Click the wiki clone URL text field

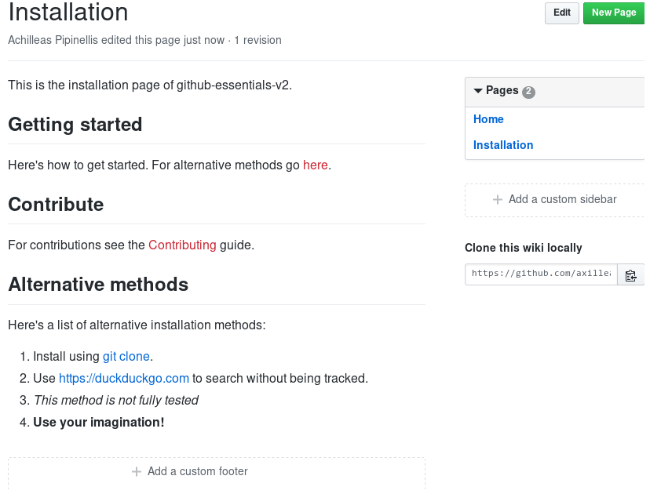(x=540, y=274)
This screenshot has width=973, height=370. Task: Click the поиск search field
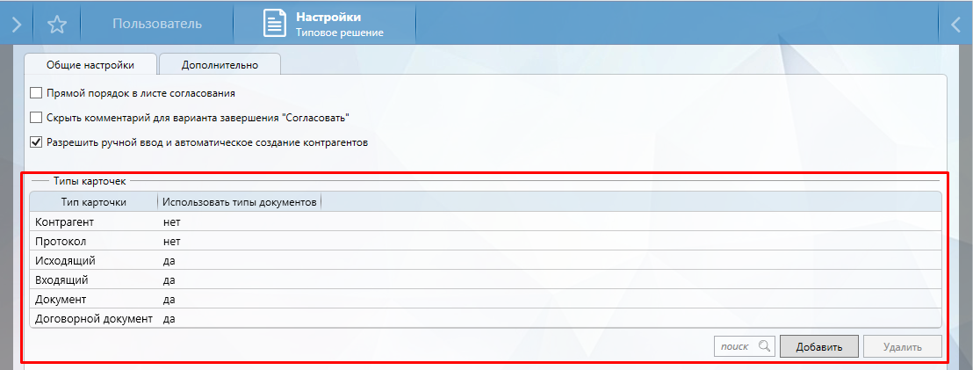(734, 346)
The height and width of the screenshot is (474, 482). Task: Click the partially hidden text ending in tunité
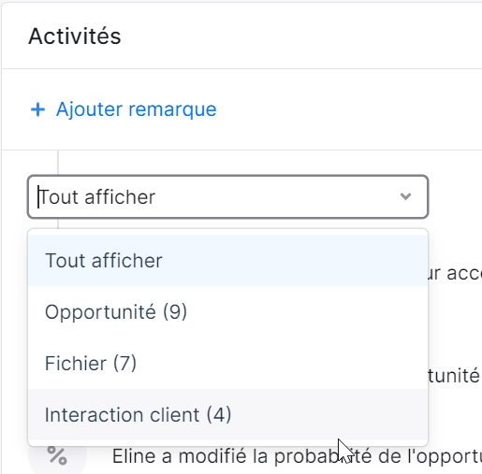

━━━━━━━━━━━━━━━━

- **TASK TO CARRY OUT**:
All of the records must come back exactly as they stand, minus every picture.

- **ANSWER AREA**:
Click the wiki clone URL text field

(x=540, y=274)
This screenshot has width=973, height=370. Task: Click the поиск search field
(734, 346)
The height and width of the screenshot is (474, 482). Task: Click the partially hidden text ending in tunité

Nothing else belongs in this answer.